§ **What you should do**
Identify all lines of the data containing the string "will" and copy them.

[Opening Source data section]

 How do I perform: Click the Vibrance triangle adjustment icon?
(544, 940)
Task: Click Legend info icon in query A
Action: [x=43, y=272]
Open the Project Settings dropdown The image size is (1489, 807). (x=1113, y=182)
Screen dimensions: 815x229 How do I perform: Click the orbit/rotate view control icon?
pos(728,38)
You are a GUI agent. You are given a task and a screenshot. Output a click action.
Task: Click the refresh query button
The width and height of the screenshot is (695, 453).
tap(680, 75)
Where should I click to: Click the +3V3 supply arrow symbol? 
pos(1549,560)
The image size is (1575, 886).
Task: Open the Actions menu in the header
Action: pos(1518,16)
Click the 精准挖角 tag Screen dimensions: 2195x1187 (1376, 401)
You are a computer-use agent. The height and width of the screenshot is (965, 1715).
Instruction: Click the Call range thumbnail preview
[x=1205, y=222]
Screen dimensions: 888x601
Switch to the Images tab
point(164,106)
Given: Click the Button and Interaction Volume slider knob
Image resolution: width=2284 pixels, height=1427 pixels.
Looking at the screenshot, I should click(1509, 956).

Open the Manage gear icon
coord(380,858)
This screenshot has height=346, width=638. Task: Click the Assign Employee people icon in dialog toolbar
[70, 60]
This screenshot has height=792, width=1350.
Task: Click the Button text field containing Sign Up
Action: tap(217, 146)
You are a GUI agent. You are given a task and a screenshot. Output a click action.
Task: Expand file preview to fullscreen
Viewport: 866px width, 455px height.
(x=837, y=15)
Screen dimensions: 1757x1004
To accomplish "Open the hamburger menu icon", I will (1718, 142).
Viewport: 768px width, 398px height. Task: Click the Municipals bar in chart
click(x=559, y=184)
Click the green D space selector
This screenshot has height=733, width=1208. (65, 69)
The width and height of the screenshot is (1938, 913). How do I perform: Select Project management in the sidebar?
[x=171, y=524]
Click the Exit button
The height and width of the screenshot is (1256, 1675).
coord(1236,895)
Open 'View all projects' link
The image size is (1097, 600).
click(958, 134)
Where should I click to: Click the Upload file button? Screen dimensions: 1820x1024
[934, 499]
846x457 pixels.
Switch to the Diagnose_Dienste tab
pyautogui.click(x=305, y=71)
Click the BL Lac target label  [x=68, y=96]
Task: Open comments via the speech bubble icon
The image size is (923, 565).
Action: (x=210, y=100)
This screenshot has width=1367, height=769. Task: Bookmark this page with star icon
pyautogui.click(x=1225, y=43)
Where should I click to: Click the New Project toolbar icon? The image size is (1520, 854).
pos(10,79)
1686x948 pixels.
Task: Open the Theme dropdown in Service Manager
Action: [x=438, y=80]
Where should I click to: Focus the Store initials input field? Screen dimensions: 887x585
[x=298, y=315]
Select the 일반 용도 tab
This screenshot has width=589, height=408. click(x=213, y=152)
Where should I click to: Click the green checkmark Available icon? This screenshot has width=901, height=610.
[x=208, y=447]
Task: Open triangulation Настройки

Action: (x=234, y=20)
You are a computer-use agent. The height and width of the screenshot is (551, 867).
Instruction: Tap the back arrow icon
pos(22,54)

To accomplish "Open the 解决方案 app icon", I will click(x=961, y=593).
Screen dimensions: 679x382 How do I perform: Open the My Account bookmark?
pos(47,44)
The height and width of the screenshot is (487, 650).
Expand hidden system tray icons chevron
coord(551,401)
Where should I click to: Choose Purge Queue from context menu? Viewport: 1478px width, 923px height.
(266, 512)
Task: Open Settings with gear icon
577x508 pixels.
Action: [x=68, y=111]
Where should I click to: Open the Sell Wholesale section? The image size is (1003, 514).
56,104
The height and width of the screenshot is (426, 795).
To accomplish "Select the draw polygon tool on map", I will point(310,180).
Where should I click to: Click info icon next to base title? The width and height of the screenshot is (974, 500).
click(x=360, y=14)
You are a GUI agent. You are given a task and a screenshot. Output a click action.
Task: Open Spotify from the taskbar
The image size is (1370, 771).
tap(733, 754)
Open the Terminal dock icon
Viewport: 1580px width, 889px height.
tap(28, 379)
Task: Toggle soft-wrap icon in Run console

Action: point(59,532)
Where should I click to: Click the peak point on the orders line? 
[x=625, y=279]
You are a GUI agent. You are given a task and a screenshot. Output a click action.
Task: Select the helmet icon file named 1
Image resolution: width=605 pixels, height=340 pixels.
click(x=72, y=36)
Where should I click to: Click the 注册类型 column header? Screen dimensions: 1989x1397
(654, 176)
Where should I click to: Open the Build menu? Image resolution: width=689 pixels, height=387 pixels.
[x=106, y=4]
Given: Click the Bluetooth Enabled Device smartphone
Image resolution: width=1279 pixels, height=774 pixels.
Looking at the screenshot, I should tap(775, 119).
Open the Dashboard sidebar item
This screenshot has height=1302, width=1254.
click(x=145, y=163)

[Closing Source data section]

§ **Final answer**
To accomplish "Open the hamburger menu icon", I will (1718, 142).
To accomplish "Open the 解决方案 app icon", I will click(x=961, y=593).
To accomplish "Select the draw polygon tool on map", I will point(310,180).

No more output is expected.